Em todas as representações dos números racionais os alunos cometem erros (e.g., Lamon, 2006; Parker & Leinhardt 1995; Rathouz, 2011). Por exemplo, na adição e subtração na representação fracionária operam com numeradores e denominadores, na representação decimal operam ignorando o valor posicional dos algarismos e na representação em percentagem operam com os números ignorando o sinal %. McIntosh (2006) considera que os alunos cometem fundamentalmente dois tipos de erros: (i) concetuais e (ii) processuais. Na sua perspetiva, um erro concetual surge quando o aluno não compreende a natureza dos números ou a operação envolvida enquanto num erro processual o aluno sabe que estratégia usar mas comete erros de cálculo ao pô-la em prática.
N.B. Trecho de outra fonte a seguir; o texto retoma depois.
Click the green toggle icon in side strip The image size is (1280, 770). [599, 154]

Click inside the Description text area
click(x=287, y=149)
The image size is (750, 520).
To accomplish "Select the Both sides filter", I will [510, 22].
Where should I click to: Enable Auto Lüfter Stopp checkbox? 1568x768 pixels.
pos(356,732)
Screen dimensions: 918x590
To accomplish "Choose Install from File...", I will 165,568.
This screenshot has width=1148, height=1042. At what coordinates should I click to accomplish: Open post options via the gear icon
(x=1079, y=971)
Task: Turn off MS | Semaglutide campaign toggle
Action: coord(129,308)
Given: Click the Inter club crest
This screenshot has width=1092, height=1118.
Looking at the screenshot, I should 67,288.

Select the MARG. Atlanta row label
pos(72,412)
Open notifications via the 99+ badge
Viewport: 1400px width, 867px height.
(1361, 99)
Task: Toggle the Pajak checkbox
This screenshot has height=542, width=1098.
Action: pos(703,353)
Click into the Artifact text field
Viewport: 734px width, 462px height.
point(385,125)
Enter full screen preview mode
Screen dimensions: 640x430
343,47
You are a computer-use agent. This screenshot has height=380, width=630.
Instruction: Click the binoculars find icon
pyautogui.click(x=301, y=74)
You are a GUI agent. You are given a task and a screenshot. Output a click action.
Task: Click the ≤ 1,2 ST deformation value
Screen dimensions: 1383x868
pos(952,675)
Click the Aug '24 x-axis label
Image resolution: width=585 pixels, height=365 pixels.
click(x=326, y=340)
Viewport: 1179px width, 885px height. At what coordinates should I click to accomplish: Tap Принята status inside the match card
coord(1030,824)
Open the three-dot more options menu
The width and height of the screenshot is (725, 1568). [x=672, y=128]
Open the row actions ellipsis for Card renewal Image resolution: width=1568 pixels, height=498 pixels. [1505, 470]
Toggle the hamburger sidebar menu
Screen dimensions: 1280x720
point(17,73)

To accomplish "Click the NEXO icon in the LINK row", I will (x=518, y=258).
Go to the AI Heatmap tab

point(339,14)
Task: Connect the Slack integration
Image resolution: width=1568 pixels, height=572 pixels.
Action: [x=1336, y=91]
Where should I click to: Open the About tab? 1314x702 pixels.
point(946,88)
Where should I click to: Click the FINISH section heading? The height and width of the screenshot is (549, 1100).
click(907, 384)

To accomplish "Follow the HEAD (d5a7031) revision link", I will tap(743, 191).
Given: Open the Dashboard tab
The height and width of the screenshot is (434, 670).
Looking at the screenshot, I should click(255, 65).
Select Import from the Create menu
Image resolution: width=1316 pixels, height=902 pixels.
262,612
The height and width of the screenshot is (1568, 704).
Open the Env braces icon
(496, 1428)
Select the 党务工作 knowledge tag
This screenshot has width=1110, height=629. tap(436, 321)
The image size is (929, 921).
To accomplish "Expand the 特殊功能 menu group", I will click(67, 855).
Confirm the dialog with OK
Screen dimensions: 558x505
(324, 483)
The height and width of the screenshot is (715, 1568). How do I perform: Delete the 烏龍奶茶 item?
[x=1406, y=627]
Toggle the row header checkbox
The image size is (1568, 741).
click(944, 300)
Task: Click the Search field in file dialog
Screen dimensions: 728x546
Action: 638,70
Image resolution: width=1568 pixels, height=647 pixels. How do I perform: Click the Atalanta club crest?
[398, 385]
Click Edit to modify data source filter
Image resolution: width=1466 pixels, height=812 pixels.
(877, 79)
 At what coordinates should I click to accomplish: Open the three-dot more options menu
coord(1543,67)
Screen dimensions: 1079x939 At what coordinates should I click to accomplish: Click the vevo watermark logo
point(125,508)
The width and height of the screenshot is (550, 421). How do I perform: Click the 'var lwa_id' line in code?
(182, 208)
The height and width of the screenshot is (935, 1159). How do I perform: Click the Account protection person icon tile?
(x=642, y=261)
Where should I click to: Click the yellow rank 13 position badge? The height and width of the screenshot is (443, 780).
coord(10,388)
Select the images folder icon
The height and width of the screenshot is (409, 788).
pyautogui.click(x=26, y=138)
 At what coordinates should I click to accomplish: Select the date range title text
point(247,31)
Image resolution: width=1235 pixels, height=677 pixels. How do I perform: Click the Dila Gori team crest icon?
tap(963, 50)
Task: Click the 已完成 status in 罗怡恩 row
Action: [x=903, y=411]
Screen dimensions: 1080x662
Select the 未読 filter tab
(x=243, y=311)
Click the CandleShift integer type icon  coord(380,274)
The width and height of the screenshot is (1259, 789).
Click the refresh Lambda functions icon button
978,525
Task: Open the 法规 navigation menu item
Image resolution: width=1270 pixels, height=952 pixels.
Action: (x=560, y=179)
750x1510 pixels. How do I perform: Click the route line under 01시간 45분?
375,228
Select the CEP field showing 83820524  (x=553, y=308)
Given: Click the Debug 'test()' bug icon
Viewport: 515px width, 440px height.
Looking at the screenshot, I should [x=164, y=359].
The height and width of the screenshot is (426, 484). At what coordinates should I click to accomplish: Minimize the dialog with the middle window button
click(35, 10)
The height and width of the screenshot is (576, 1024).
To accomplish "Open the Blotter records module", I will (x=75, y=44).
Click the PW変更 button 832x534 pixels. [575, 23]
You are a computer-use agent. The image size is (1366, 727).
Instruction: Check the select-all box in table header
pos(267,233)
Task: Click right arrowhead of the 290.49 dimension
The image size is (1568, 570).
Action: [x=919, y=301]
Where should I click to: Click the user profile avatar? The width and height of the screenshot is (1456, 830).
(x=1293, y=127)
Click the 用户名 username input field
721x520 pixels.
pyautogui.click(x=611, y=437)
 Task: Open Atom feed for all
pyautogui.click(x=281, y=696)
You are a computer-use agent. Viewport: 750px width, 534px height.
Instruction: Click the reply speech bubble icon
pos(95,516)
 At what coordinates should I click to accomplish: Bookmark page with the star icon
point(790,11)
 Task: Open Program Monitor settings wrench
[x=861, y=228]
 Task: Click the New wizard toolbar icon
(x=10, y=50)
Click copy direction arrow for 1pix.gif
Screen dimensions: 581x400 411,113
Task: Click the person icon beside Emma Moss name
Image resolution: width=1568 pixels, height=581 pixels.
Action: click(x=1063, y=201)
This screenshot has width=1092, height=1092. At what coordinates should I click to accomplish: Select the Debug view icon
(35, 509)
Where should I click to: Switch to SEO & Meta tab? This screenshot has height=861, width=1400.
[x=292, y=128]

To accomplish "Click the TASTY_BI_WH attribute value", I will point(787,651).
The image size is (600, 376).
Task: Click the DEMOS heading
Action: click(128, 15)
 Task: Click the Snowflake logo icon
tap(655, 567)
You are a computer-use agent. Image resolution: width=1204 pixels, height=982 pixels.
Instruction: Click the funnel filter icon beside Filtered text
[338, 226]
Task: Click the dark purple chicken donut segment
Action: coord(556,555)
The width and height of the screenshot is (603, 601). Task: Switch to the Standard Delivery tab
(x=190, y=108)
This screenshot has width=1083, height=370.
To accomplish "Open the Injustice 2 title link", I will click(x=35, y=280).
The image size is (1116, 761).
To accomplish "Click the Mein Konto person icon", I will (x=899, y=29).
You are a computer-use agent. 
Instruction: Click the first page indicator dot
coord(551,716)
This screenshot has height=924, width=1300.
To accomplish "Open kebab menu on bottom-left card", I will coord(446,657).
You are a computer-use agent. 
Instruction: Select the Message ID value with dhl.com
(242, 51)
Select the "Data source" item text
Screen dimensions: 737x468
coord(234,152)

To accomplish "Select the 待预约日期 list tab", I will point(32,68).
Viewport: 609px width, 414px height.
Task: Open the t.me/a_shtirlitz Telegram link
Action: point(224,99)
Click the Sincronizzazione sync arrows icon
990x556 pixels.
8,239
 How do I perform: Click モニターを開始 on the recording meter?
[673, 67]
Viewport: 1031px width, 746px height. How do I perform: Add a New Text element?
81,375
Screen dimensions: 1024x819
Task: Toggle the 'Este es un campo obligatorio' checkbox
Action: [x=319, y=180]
Neste sentido criámos tarefas que pudessem proporcionar o aparecimento de certos erros para que estes pudessem ser discutidos e clarificados no momento da discussão coletiva. Assim, na adição e subtração de números racionais representados por frações existem situações em que os denominadores são diferentes, na representação decimal surgem operações envolvendo números com décimas e centésimas e na representação em percentagem selecionámos números que permitiam obter um resultado correto seguindo uma estratégia errada (e.g., para calcular 20% de 25, em que o cálculo de 25-20 dá o mesmo resultado que 0,2 x 25). Para nós, era importante perceber as estratégias e erros dos alunos e discutir estas situações na sala de aula para clarificar conceções erradas acerca dos números e das operações com números racionais.